Thirdly, the composition of HSA Boards have become a crazyquilt. The manner of selection to the boards is variable from HSA to HSA, and in some instances, reflect local political controls and influences. A standardized system of board selection should be adopted in which all major providers of care, institutional and physician, are given a balanced voice on the board.

The exclusion of major institutional providers of care from a voice on the board and policy making decisions is hardly a fair way to implement a health care program at the local, regional, as well as national level.

There is a major fallacy in the entire concept of "consumer" representation, as a majority body on HSA Boards. Not only is health care planning placed in the hands of unskilled individuals, but, as Medicare Director Thomas Tierney recently stated at the Blue Cross-Blue Shield Health Economics Conference in January, the "...true consumer (of health care) is the prescribing physician." Yet, physician representation on the HSA Boards and various planning functions represent less than 10% of the board composition as a national survey shows.

Consequently, the majority of board members of HSAs, as presently designed, should be changed so as to reflect a proper balance for that which is necessary for effectiveness in the health care field. Simply, all major institutional providers should be given a seat on the HSA Board by mandate, along with representatives of the physician community so as to constitute a majority of board members, not a minority as exists presently.
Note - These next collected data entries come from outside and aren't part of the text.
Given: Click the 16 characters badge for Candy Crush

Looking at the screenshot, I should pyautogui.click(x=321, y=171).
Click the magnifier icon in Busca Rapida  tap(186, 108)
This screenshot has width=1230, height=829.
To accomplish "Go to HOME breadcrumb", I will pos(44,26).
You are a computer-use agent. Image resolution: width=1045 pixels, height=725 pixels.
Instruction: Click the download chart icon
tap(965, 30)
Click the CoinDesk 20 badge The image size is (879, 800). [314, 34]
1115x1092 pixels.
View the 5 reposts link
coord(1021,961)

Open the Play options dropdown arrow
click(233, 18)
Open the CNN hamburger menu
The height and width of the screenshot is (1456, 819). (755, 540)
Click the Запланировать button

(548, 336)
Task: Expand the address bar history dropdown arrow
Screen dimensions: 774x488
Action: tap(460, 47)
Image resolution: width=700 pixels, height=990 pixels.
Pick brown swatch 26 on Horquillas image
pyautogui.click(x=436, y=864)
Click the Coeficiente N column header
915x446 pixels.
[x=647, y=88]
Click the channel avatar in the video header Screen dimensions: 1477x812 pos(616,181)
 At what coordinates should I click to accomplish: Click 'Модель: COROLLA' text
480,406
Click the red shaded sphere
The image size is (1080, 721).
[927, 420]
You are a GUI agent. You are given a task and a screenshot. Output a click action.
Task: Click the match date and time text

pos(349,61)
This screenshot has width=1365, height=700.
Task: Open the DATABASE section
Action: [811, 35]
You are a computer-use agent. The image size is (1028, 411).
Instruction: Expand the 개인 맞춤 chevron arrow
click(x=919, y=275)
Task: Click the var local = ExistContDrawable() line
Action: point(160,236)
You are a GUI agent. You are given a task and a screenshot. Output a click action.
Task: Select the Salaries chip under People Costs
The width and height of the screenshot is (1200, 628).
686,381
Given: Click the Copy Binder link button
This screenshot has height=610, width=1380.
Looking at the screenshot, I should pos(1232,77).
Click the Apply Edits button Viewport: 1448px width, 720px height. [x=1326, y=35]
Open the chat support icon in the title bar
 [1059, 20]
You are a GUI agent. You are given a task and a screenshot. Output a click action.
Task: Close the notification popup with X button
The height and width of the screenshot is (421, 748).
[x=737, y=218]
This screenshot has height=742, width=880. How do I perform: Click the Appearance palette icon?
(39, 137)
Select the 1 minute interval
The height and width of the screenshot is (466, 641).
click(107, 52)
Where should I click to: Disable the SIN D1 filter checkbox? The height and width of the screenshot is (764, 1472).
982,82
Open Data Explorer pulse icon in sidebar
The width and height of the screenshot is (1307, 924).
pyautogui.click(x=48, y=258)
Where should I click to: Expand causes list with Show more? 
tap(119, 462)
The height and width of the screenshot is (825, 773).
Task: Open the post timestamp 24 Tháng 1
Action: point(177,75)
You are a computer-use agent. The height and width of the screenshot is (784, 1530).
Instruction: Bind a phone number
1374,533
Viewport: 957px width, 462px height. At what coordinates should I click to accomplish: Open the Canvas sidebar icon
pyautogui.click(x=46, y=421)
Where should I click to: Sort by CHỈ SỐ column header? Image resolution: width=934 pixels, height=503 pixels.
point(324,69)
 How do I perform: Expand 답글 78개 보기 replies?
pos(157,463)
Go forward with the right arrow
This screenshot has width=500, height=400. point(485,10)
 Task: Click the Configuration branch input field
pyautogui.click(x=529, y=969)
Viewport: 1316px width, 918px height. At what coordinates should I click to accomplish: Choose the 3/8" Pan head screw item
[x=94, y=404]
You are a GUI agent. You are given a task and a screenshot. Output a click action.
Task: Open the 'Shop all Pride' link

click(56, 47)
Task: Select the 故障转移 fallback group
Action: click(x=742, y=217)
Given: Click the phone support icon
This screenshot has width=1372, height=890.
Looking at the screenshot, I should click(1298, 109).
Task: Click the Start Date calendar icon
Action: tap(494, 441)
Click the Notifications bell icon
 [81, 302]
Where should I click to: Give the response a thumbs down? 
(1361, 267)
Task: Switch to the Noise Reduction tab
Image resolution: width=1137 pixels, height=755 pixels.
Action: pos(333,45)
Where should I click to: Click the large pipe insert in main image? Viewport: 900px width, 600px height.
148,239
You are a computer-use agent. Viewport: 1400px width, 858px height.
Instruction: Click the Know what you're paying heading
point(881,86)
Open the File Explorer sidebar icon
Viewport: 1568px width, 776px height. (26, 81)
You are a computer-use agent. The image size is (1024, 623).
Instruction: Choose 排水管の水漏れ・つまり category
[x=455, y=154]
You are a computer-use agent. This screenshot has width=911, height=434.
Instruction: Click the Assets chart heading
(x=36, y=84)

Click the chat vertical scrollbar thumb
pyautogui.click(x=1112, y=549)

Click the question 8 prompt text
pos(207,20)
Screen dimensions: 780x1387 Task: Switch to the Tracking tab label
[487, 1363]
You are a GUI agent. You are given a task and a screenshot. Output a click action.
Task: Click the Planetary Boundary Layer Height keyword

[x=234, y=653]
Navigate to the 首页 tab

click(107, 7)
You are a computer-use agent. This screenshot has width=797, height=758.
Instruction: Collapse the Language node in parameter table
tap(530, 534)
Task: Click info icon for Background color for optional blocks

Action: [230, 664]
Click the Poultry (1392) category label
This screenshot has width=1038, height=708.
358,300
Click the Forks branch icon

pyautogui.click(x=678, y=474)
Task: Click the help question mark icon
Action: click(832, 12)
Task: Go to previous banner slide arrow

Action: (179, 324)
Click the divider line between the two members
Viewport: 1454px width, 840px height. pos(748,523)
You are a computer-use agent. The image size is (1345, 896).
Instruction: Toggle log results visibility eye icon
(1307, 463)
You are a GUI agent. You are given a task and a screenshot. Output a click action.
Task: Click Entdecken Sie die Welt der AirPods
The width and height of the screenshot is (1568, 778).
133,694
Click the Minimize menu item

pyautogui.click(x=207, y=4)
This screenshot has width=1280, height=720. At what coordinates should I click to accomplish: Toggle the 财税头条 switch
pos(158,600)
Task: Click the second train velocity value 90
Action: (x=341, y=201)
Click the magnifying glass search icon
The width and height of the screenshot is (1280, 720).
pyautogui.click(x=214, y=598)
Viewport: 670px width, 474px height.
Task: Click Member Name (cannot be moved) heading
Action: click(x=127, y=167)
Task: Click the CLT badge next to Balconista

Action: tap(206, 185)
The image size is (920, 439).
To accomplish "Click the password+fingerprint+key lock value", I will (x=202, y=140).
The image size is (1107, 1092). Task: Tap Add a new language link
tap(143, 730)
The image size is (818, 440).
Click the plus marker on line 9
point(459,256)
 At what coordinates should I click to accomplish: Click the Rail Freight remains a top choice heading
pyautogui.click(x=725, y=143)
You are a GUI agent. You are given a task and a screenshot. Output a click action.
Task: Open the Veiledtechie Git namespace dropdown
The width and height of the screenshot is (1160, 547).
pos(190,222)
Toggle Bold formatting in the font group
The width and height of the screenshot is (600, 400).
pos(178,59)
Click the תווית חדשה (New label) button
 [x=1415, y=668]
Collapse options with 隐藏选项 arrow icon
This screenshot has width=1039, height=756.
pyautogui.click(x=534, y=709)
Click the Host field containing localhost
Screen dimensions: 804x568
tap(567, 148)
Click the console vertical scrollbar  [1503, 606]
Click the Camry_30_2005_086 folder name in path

The proposed amendment to extend certificate of need legislation to physicians' offices is not only an intrusion into the ability of an individual physician to practice his specialty and provide necessary care to his patients, but it remains unlikely as a way to achieve cost savings. Historically, treatments and diagnostic procedures are far less costly in an individual practitioner's office than in an institutional setting.

Further, the proposed CON amendment is pegged at $150,000. It would not be long before that figure would be reduced to include equipment less costly than that amount. The individual physician who wishes to practice, for example, sophisticated ophthalmology, could easily exceed these arbitrary figures and he would easily be excluded from practicing his specialty in an office setting.

The concept is wrong and the desired effect would, in the end, drive up costs because it would eliminate a now competitive side of the health care market by concentrating certain equipment and procedures in high cost settings. In addition, the expenditure for equipment purchase does not involve public funds, and should not be subject to controls directed at such funds.

The relationship of HSAs to State Health Departments will continue to be one of increasing identity struggle. The HSAs, with federal funding and the force of federal regulations, have already exerted authority in areas not properly within their realm.